Get used to the vapid staring
What is the plot? An unicorn (Mia Forrow), dubbed "Amalthea" in the third act, overhears talk of how the other unicorns have disappeared. As such, she goes on a quest to see if she is truly the last unicorn. Her only clue is that the mysterious Red Bull drove the other unicorns to the ends of the world for unknown reasons. On her journey, she is joined by the wizard Schmendrick (Alan Arkin) and the elderly Molly Grue (Tammy Grimes).

The story is awful. Our protagonist, Amalthea, spends the majority of film doing nothing but vapidly staring off into the distance. Meanwhile, Molly and the "incompetent" wizard have to save the day most of the time. Similarly, Prince Lír (Jeff Bridges) manages to be completely pointless and could have been easily written out. Schmendrick's powers are wildly inconsistent. Sometimes he can use his magic to do things like resurrect the dead and shrink objects. Other times (like the climax), he is completely powerless. The film manages to render the climax an anticlimax due to its use of deus ex machina that spits the face of logic. The majority of third act is the protagonist milling around the villain's castle, which proves to be ungodly boring. The Red Bull, the driving force of the plot, is never explained at all. Where it came from, what it is and how it met Haggard (Christopher Lee) are among the many questions the viewer is left with. How Haggard acts and how he is described by himself and the other characters don't sync up. I know this next part is a story problem, but it warrants an entire paragraph due to how much of a problem it is.

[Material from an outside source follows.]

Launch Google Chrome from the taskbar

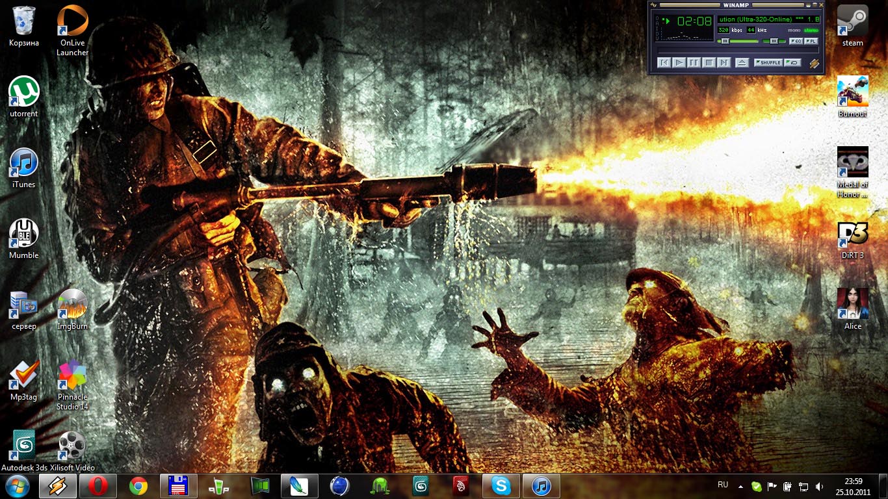(x=138, y=486)
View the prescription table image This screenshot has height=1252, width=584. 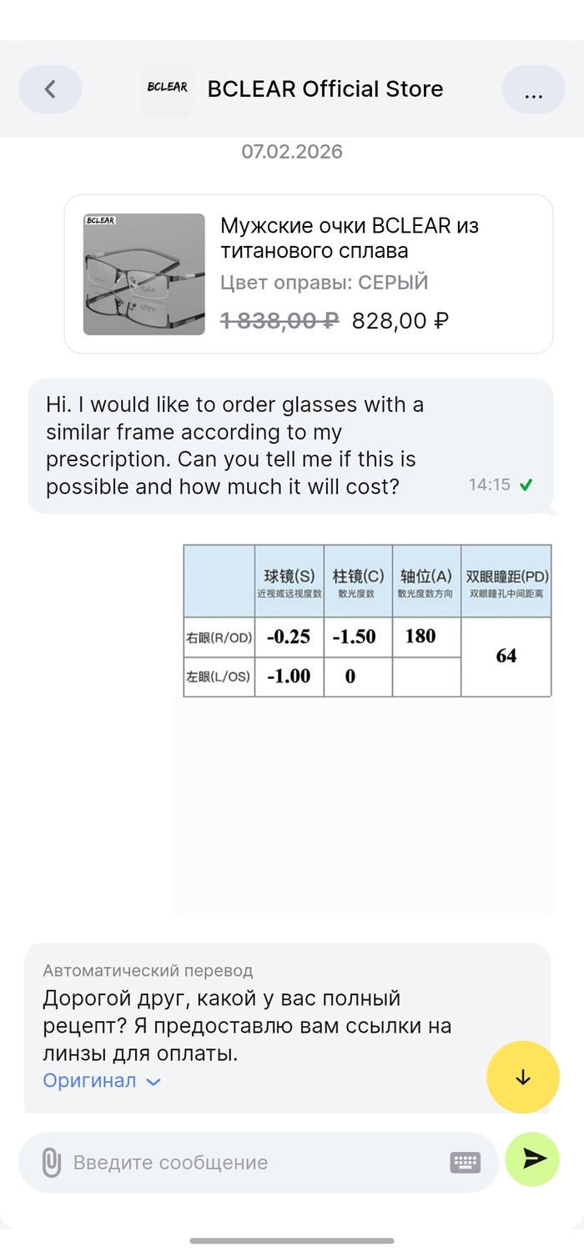click(367, 621)
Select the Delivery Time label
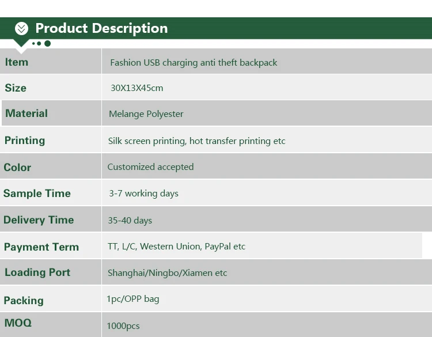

The rules of this world's universe are solely based on the what the plot demands at that moment. The movie pulls out rules that are only mentioned when they are relevant. For reference's sake, prime examples include immortals not being able to see things walking calmly when being attacked by an immortal harpy, cats not being able to get a straight answer when one is being questioned about plot critical information and anything involving unicorns. To worsen this, the movie breaks many of its rules. One egregious example is a butterfly being able to remember seeing the Red Bull when the movie established less than a minute earlier that butterflies can only remember songs and poems.

The characters are a mixed bag. At first, I enjoyed Molly. However upon writing this review, I realized I could not think of any notable character traits she has aside from being an old woman. Schmendrick was enjoyable. Being a lovable underdog helped. I liked Lír largely because he is a traditional hero among a horde of characters who barely count as a characters. However, I felt he should have been more important to the film. Amalthea felt incredibly flat and uninteresting even more so than Molly because Amalthea, as mentioned before, is a passive player in her own story. Haggard was an absolute waste of Christopher Lee. Despite his importance to the plot, he is given never any real character moments aside telling us his character. Even then, it gets contradicted by what we actually see.

The animation is mostly passable. However, there are some major problems. The action scenes never show impacts. For example, Lír being knocked down is represented by him being charged at then cutting to him face down on the ground. This severely lessen the impact of the violence. Also, there is a scene where the animators forgot the draw the wine the characters were supposed to be drinking.

Overall, I did not like this movie. While it is okay for you to enjoy the film, I personally found the flat characters and poor story to ruin the movie for me.